**WORK REQUIRED:** Word for word, retype the records below.

**Saved entries:**
____________________
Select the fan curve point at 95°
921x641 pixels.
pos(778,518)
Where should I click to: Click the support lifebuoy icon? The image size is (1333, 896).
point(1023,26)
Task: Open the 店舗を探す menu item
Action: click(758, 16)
____________________
**EXPECTED OUTPUT:**
Select the fan curve point at 95°
921x641 pixels.
pos(778,518)
Where should I click to: Click the support lifebuoy icon? The image size is (1333, 896).
point(1023,26)
Task: Open the 店舗を探す menu item
Action: click(758, 16)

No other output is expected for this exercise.